Hi, I have a mix MPI/CUDA FORTRAN code that runs for 1 minute when profiled with nvprof. I’m considering use pgprof to have a full picture of device and host codes. Using pgprof all mpi processes stay o status S and the runs takes a long time. I don’t know if it will be hang forever because I kill the application.
Does anyone have a clue about what can be this behavior related to?
I’m using pgi 19.10 and a power9 machine with v100 cards.
Hi maiconsaulfaria,
What’s the command line you’re using? Are you using metrics?
Using metrics can take quite awhile to run since the profiler need to replay kernels many times to gather the needed hardware information.
Typically, I’ll use the command “mpirun -np N pgprof -o profile.%p.prof a.out”. This will generate a profile for each rank and save them to files. The “%p” will add the process id as part of the file name.
-Mat
The run line is the same
mpirun -np 40 pgprof -o prof_192011_%q{OMPI_COMM_WORLD_RANK}.prof ./exe
“top” gives the status
PID USER PR NI VIRT RES SHR S %CPU %MEM TIME+ COMMAND
51419 bsc99214 20 0 1397952 756736 48320 S 105.6 0.1 0:24.67 exe
51446 bsc99214 20 0 1484032 765056 49920 S 105.6 0.1 0:25.44 exe
51449 bsc99214 20 0 1484032 765312 50048 S 105.6 0.1 0:25.54 exe
One strange thing is that using the rank output %d the run fails:
mpirun -np 40 pgprof -o profile.%p.prof ./nemo
======== Error: Application received signal 11
-------------------------------------------------------
Primary job terminated normally, but 1 process returned
a non-zero exit code. Per user-direction, the job has been aborted.
-------------------------------------------------------
--------------------------------------------------------------------------
mpirun detected that one or more processes exited with non-zero status, thus causing
the job to be terminated. The first process to do so was:
Process name: [[31666,1],22]
Exit code: 2
This normal “without profiling” run program outputs to the stderr, this can be an issue?
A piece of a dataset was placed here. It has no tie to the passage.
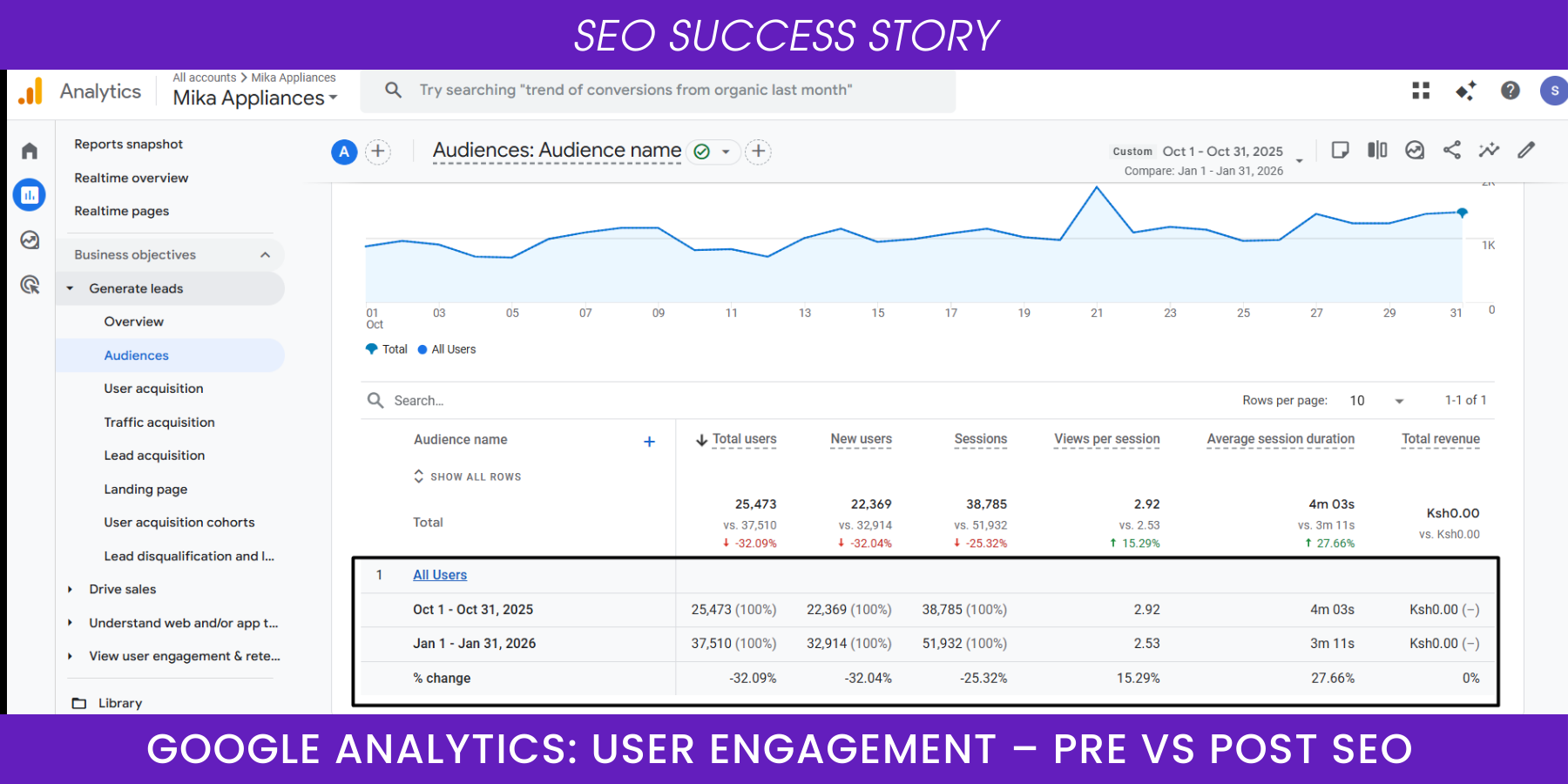This screenshot has height=784, width=1568.
Task: Toggle the All Users comparison checkmark
Action: 701,151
This signal 11 is solved. It was because the program was writing in stderr. Still, the execution hangs/State S
Try disabling the CPU stack-unwinding via the flag “–cpu-profiling-unwind-stack” or disabling CPU profiling altogether via “–cpu-profiling off”.
-Mat
Thanks Mat, disabling cpu-profiling allow the run completion. With --cpu-profiling-unwind-stack off I got the same problem. Disable cpu profiling is not an option, I would like to analyse host and device code.